Work item
From the first line to the last, repeat the data exactly and drop the pictures.

[Stored data entries]
■ ■ ■ ■ ■ ■ ■
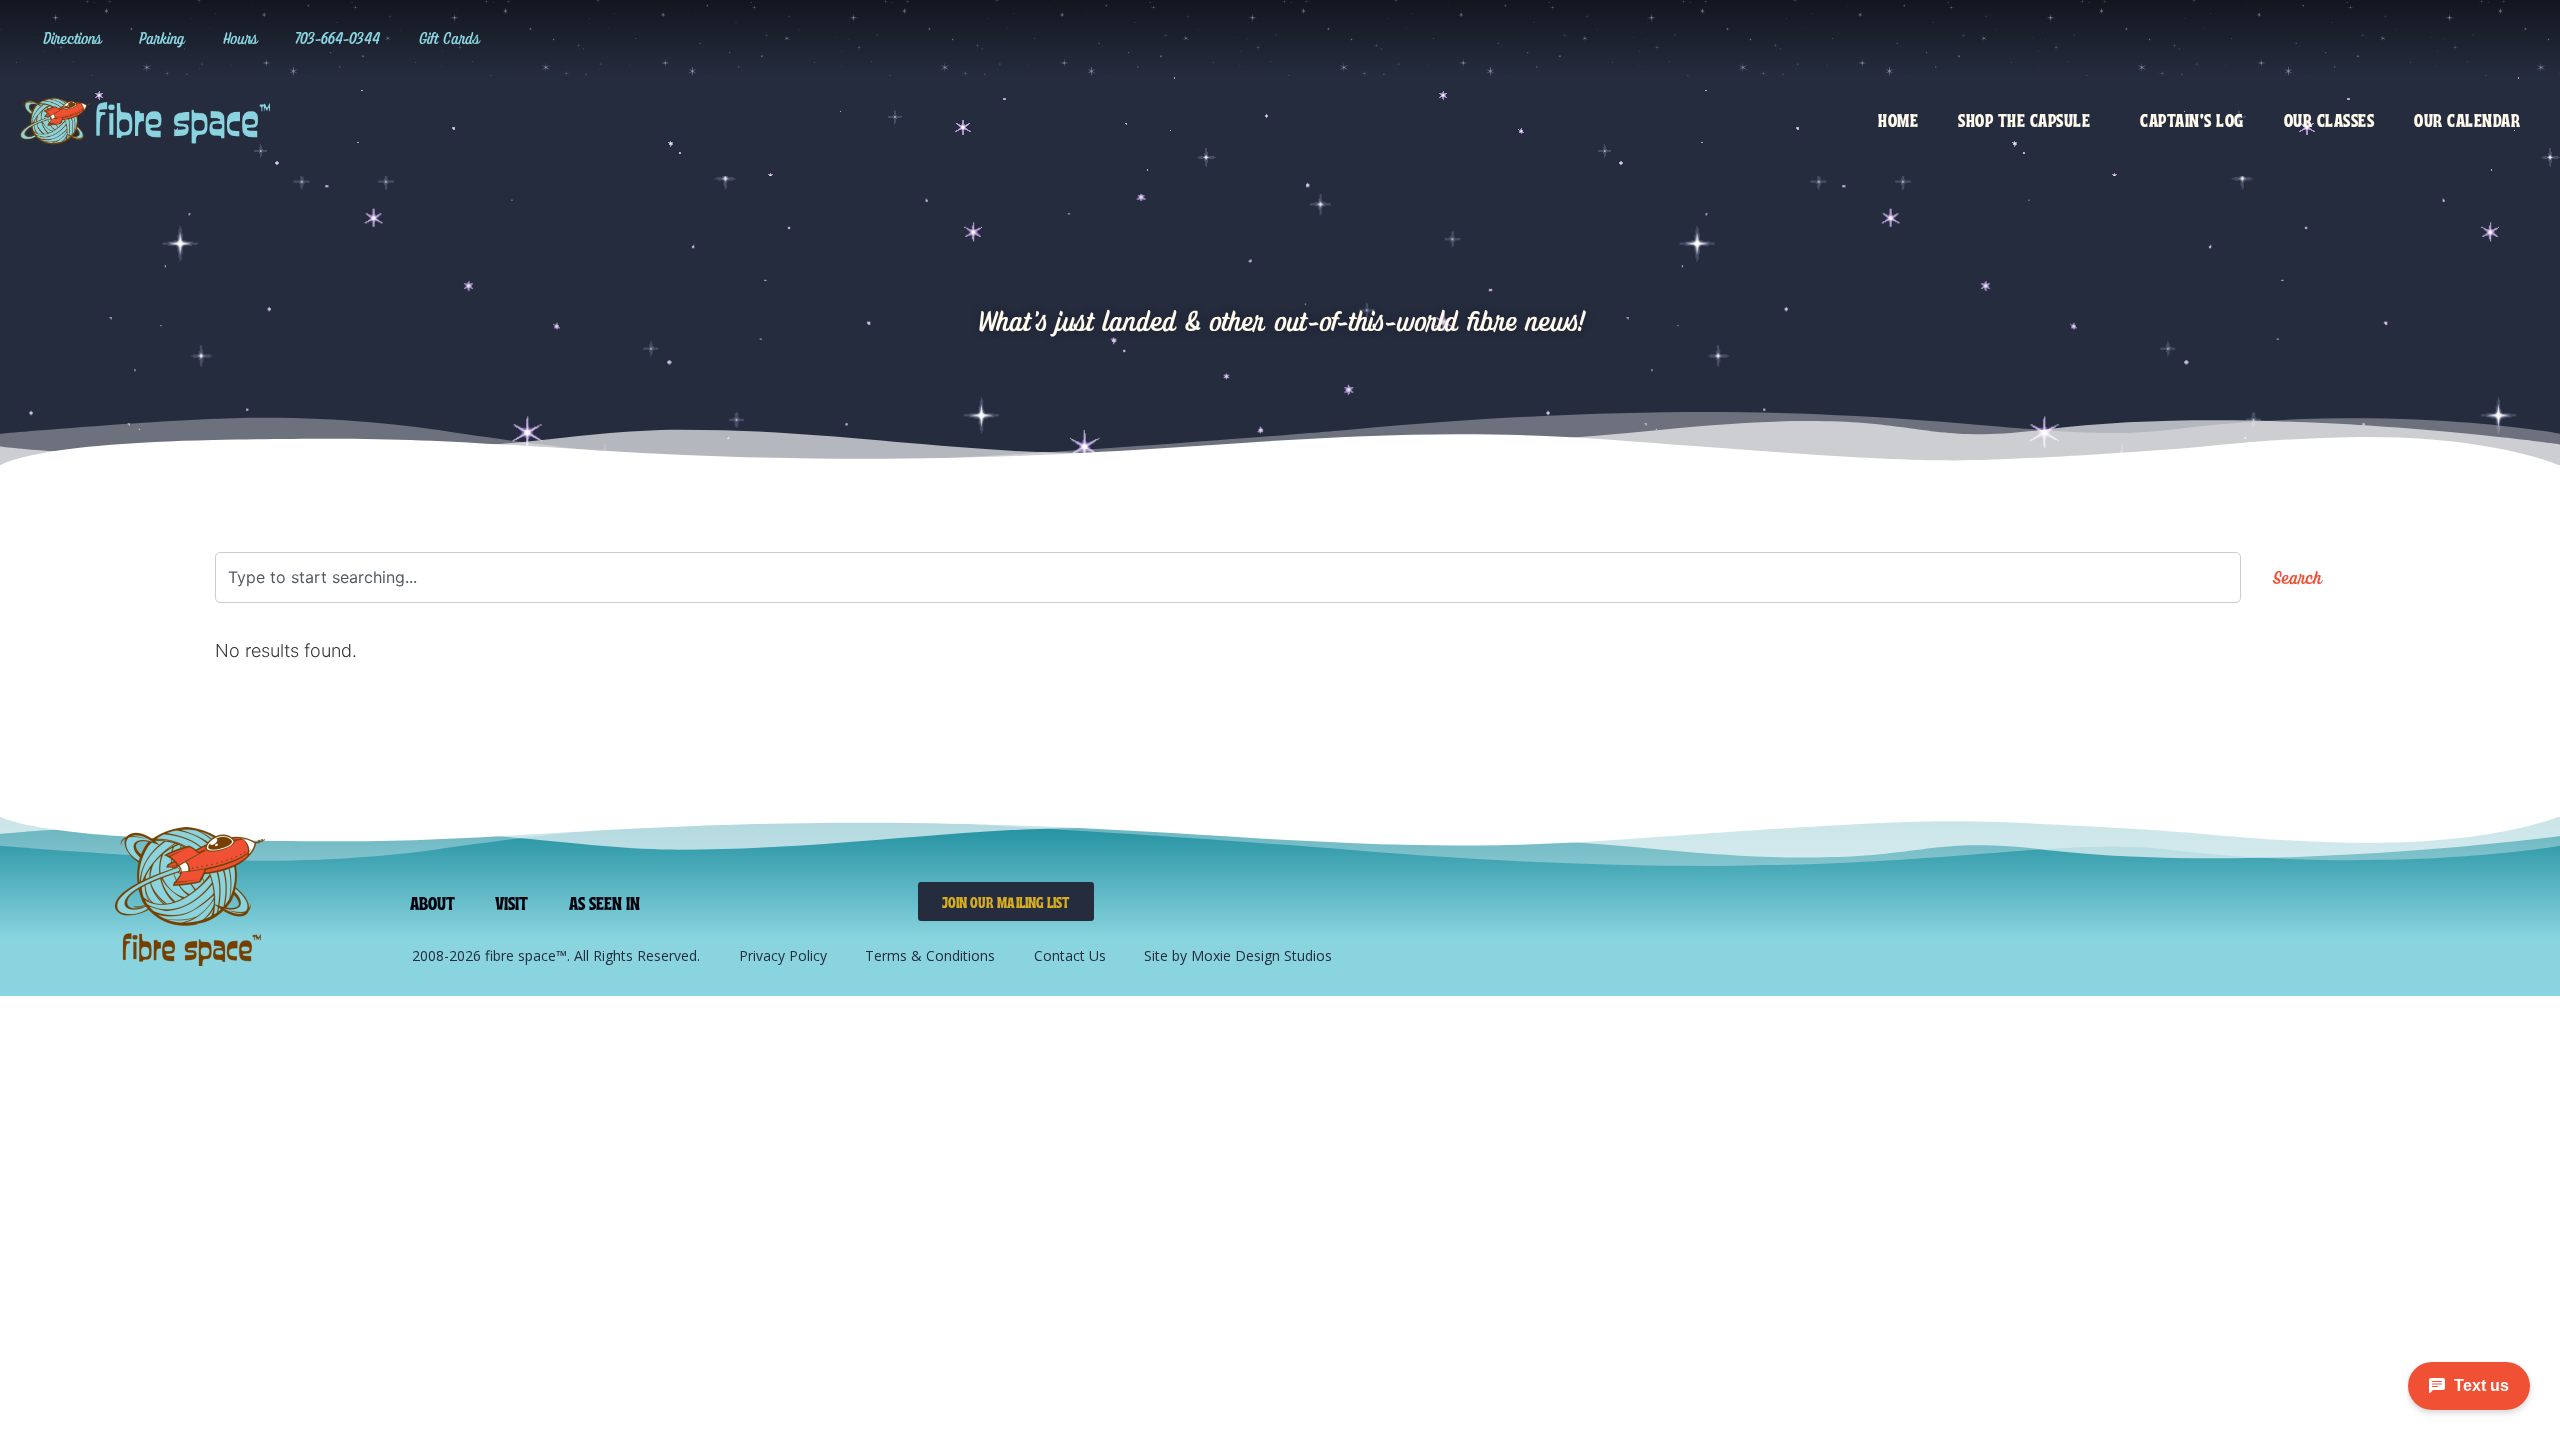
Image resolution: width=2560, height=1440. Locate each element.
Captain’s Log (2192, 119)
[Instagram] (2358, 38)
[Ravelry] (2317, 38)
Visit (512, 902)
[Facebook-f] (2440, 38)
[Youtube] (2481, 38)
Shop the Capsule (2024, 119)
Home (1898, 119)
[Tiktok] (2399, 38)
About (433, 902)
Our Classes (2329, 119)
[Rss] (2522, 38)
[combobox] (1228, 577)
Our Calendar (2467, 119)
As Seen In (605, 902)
■ ■ ■ ■ ■ ■ ■
Solved exercise
Image resolution: width=2560, height=1440. Locate each element.
Captain’s Log (2192, 119)
[Instagram] (2358, 38)
[Ravelry] (2317, 38)
Visit (512, 902)
[Facebook-f] (2440, 38)
[Youtube] (2481, 38)
Shop the Capsule (2024, 119)
Home (1898, 119)
[Tiktok] (2399, 38)
About (433, 902)
Our Classes (2329, 119)
[Rss] (2522, 38)
[combobox] (1228, 577)
Our Calendar (2467, 119)
As Seen In (605, 902)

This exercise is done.